When trying to use the multiprocessing library (python 3.5) I'm confronted with functions that do not end. All appears to be processed but the (main) program does not continue...
My current setup is as follows:
# Main.py
import multiprocessing as mp
import pandas as pd
from dosomething import dosomething
csvfolder = 'data/'
data = pd.DataFrame([
{'a':12,'b':13},
{'a':2,'b':14},
{'a':1,'b':23},
{'a':123,'b':16},
{'a':142,'b':14},
])
print('start')
result = mp.Queue()
dos = mp.Process(target=dosomething, args=(data,csvfolder,result,'dosomething'))
dos.start()
dos.join()
result.get()
print('finished')
And then in the dosomething I have defined a function dosomething that does following:
# dosomething.py
import os
def dosomething(data,csvfolder,result,name):
data.to_csv(os.path.join(csvfolder,'test.csv'))

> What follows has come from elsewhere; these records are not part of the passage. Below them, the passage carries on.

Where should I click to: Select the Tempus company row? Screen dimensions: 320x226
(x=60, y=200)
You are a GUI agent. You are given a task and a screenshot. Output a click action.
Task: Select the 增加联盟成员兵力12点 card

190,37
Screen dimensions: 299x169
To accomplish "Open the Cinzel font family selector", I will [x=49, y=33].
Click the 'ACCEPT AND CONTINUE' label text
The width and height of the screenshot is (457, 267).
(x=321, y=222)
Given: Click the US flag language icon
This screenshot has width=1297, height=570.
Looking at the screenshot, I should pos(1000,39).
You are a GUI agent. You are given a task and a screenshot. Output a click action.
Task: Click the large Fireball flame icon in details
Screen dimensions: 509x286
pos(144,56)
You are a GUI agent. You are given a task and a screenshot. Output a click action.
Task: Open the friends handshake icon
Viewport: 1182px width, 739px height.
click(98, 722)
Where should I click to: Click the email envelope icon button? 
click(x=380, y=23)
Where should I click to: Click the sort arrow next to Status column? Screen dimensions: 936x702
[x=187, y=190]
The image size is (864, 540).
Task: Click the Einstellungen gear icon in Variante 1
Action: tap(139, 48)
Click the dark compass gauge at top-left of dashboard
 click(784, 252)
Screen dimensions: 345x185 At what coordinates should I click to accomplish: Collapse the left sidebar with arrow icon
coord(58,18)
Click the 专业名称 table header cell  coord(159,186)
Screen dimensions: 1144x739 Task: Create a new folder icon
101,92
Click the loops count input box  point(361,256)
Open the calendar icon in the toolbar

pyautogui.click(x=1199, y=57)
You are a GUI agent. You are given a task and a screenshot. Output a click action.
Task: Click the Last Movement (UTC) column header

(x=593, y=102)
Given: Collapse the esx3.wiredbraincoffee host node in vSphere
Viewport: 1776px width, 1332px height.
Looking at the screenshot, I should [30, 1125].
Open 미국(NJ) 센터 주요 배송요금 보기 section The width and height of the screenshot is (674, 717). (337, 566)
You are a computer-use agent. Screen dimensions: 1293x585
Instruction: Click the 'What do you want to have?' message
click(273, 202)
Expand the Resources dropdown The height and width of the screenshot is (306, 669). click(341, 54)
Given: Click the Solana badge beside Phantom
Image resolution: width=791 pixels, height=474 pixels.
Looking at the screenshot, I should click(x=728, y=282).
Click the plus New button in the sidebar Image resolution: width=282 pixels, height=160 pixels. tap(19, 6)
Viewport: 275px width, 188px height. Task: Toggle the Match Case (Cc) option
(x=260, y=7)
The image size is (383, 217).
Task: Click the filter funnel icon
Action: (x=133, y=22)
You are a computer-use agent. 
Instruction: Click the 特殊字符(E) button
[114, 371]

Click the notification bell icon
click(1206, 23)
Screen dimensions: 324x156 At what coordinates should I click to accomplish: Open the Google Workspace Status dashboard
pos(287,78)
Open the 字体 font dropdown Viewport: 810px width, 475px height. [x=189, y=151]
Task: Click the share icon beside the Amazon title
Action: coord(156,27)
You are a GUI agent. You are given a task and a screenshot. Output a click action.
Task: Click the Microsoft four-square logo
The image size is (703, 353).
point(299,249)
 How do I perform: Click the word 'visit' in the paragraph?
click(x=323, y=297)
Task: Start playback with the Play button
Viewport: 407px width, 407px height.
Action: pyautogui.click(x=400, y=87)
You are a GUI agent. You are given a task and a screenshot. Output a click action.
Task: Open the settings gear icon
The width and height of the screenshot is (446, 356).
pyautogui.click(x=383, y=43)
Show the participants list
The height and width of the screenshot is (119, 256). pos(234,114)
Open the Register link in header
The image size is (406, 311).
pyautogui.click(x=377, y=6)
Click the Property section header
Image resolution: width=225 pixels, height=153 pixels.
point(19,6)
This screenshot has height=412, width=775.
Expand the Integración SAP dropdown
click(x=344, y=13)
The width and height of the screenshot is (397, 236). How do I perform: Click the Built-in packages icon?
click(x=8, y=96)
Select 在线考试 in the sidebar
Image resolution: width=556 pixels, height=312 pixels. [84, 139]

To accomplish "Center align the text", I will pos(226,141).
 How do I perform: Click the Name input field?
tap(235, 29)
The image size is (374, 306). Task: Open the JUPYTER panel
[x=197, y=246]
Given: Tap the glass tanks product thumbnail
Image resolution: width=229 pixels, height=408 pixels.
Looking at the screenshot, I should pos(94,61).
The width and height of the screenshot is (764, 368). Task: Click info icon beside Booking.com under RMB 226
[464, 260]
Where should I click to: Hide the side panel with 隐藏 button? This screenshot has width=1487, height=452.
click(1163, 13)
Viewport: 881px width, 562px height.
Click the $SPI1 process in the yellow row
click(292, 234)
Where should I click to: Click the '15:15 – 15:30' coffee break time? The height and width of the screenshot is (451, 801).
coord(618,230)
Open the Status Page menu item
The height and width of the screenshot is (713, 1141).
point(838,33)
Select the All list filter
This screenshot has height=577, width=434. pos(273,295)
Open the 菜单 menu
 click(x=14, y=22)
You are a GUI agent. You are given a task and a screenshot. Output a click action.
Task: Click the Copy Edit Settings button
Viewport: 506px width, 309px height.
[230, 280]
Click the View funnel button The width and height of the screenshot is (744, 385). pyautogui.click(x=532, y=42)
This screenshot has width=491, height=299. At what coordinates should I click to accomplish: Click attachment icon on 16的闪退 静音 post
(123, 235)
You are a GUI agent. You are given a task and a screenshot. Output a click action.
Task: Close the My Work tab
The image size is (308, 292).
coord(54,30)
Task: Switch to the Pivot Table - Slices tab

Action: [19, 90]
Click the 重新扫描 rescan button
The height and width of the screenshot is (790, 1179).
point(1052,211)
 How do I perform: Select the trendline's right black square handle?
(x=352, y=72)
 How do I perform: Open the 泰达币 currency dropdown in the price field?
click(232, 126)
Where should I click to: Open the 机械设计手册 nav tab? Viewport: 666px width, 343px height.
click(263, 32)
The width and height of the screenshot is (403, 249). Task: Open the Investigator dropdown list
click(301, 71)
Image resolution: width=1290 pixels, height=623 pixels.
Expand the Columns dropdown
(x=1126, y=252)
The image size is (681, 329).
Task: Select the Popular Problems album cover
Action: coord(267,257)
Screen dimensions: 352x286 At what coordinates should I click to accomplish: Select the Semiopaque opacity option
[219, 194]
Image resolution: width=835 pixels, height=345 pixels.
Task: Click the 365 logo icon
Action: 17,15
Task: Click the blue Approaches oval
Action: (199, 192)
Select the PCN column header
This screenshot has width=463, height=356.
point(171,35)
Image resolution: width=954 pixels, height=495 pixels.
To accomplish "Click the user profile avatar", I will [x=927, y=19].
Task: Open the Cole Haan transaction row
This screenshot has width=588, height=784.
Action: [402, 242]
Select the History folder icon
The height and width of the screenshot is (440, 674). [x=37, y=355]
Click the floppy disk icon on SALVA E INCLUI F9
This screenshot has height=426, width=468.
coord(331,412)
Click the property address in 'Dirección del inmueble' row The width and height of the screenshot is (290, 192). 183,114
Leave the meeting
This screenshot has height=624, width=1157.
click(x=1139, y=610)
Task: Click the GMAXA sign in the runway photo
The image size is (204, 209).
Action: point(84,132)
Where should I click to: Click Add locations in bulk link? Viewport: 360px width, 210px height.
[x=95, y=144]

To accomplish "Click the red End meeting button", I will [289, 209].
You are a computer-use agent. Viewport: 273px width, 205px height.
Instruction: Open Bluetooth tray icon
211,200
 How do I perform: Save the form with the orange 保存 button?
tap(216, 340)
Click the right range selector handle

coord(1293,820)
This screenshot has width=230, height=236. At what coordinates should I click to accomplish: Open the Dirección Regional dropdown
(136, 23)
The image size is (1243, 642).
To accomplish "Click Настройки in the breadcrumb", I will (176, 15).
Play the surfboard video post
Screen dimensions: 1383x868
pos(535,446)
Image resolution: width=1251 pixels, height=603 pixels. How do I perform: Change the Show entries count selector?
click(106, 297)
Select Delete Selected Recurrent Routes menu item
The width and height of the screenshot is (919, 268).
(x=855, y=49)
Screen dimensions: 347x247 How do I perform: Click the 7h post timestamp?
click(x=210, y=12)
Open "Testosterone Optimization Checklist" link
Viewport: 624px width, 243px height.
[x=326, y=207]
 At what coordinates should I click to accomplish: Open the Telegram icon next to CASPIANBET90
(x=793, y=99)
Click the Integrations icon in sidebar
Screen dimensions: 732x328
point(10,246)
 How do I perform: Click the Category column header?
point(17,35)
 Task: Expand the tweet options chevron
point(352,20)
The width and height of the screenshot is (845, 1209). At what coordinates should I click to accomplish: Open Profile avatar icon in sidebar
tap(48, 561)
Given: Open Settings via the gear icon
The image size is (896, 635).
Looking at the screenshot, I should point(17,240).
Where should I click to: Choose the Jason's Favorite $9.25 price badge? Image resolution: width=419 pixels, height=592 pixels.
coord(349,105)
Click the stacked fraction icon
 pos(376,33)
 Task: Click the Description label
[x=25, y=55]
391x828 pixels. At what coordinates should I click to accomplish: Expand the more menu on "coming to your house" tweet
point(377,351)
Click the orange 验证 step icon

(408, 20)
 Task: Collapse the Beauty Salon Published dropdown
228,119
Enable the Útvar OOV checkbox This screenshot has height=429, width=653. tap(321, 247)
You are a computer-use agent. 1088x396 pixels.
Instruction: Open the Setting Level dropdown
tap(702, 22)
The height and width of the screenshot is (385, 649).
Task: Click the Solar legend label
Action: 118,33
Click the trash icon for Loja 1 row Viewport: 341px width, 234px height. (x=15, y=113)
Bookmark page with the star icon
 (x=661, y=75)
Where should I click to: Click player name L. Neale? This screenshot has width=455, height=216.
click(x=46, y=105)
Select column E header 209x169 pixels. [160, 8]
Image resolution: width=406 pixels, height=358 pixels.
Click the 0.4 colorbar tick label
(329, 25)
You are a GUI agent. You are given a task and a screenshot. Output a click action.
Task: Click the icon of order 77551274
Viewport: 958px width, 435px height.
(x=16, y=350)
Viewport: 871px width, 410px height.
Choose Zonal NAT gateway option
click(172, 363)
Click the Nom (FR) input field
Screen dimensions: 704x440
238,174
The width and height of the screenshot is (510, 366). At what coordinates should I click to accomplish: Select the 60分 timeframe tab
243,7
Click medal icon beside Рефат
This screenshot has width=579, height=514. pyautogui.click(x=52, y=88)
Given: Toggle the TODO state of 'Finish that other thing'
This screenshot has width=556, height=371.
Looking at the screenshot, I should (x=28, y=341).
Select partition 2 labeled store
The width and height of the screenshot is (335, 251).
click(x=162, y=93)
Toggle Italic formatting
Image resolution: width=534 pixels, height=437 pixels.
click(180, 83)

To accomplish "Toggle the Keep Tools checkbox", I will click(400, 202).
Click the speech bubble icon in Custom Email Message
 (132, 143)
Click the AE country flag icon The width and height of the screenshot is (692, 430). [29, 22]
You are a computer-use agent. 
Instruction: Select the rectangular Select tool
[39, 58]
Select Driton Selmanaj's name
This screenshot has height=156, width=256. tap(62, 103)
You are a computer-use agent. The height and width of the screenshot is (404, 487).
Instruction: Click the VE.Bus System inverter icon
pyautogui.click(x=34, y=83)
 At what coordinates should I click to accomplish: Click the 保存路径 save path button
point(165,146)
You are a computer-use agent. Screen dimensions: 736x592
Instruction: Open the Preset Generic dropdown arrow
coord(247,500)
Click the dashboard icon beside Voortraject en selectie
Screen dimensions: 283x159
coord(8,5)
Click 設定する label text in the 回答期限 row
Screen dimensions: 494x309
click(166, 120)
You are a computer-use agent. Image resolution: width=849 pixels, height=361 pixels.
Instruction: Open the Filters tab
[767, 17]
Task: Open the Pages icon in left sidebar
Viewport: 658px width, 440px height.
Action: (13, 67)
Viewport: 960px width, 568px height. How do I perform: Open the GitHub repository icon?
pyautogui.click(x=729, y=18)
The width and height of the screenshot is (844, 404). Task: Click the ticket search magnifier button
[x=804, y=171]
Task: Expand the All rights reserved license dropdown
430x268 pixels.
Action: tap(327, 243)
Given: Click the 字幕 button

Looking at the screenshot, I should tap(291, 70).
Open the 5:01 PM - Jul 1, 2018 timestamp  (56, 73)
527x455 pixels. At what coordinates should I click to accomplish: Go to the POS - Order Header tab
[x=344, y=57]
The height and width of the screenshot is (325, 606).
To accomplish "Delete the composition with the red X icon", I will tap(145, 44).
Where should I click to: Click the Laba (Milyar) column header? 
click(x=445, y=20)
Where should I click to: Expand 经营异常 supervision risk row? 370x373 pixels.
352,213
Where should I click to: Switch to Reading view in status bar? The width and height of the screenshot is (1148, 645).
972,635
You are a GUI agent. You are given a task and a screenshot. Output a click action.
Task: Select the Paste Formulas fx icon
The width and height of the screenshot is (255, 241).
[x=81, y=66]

result.put({name:{'data':data}})
It appears that the function is executed as expected but never ends causing the main program to stall. When ending the program I get following message:
Process Process-1: Traceback (most recent call last): File "/usr/lib/python3.5/multiprocessing/process.py", line 252, in _bootstrap util._exit_function() File "/usr/lib/python3.5/multiprocessing/util.py", line 314, in _exit_function _run_finalizers() File "/usr/lib/python3.5/multiprocessing/util.py", line 254, in _run_finalizers finalizer() File "/usr/lib/python3.5/multiprocessing/util.py", line 186, in call res = self._callback(*self._args, **self._kwargs) File "/usr/lib/python3.5/multiprocessing/queues.py", line 198, in _finalize_join thread.join() File "/usr/lib/python3.5/threading.py", line 1054, in join self._wait_for_tstate_lock() File "/usr/lib/python3.5/threading.py", line 1070, in _wait_for_tstate_lock elif lock.acquire(block, timeout): KeyboardInterrupt
Based on the comments I learned that the result.put() is (when using the actual data) a lot of time, becomes inresponsive. The result I 'm placing on this queue is a dictionary with 2 elements of which one is a pandas dataframe (of several 100.000 records).
How can I solve this?
From multiprocessing guidelines
.
... whenever you use a queue you need to make sure that all items which have been put on the queue will eventually be removed before the process is joined.
Just swap the Process.join
and Queue.get
lines to get it working.